In a few hours a sleek limo will arrive and an impeccably dressed chauffeur will offer me a ride downtown. When I reach Starworth Laboratories they will issue me my drab black uniform, plastic name tag, and lumpy pillow.


My treasure chest will be stowed away at the bottom of a steel gray pod, my home for the next century.


Yes, they are putting me to sleep, a stasis of sorts. No one has ever tried such an experiement before but Dr. Grenwall and his team are confident in their abilities. Brilliant in science and technology, not so great at small talk.


Though we have never met, I always dreamed of meeting someone like you. Tall and strong yet kind and generous, yes, those suit you. I observed you through my glass prison as you helped a young mother and her three children cross the street safely. I held my breath as my heart leapt in my chest as you wandered about in the pouring rain, searching for Mrs. Winter's lost tabby cat.


Those acts of kindness shine the light on your character. It is that character which values others above oneself which will change the world. I wish I could have told you that in person. Then you would have seen that hazel eyes never lie.


My eyes are perfect, unlike the rest of me. Four months ago my infirmities became flaws under the microscope of curiosity. Dr. Grenwall, my late father's partner, knew how much I hated to be poked and prodded. My days of being daddy and mommy's puppet were over.


Yet he convinced me. I limped through a battery of tests, suffered through two strenuous medical evaluations, and lost 10 pounds I couldn't afford to lose.


"All in the name of science dear" he spouted highhandedly, "just think of it as a living testament to your father's contributions to science and a future free of disease."


My character flaws include many things but the most prominent being mousiness-the unfortunate ability to become mute and nod my head in agreement even when my soul is on fire with fear and anger.


Dr.
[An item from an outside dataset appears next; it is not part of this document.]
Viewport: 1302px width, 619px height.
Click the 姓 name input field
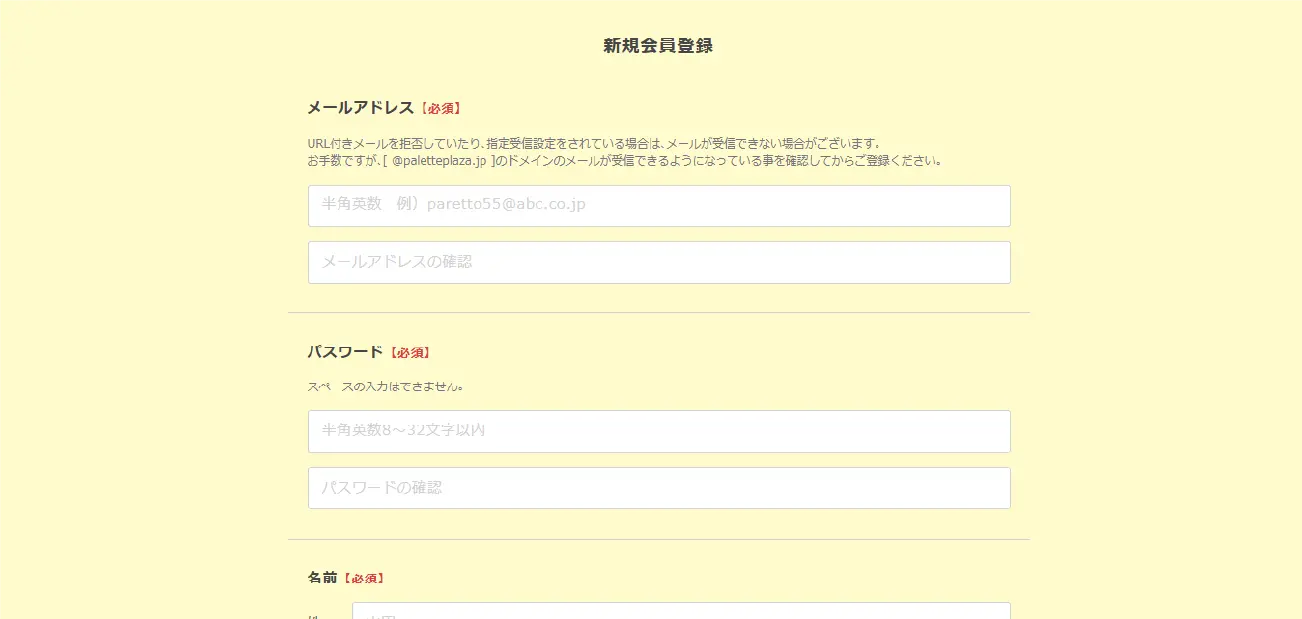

Grenwall knew that I wouldn't care if my infirmities killed me. But he did figure out that I would do it for the children, the future generations who will hike Black Mountain and play under a hot Arizona sun.


In stasis, my nerves might just heal, and the terror waging war in my body may just quit. Could I possibly wake up and be able to walk on a beach in the sun for more than an hour without my skin beginning to melt off? To build a snowman without all my nerve endings shocking me immobile?


If only I could tell you stories...stories of two brilliant scientists and their two wayward daughters, who learned quickly that 'freaks of nature' was a kind nickname.


What could 100 years do for me? For the world?


I don't have the answer to those questions, although for your sake I wish I did. My purpose is not to figure it all out but to be a catalyst toward a calmer, healthier, new world. A place where we can live beyond infirmities and achieve anything.


I once thought I would be married, four kids, and practicing law. Infirmity greeted me instead, stealing my vitality and snuffing out my dreams. Your life, your vision in my mind, became my meaning for leaving my glass prison.


Always strangers...but only until dreams meet. For when I awake one day, I hope to find you on the edge of hope and healing, leading into a never-ending dawn.


So if you read of me in the newspaper and happen to remember the mouse from 2F, know that I have marked my place in history, never in dark but beyond where infirmities lie.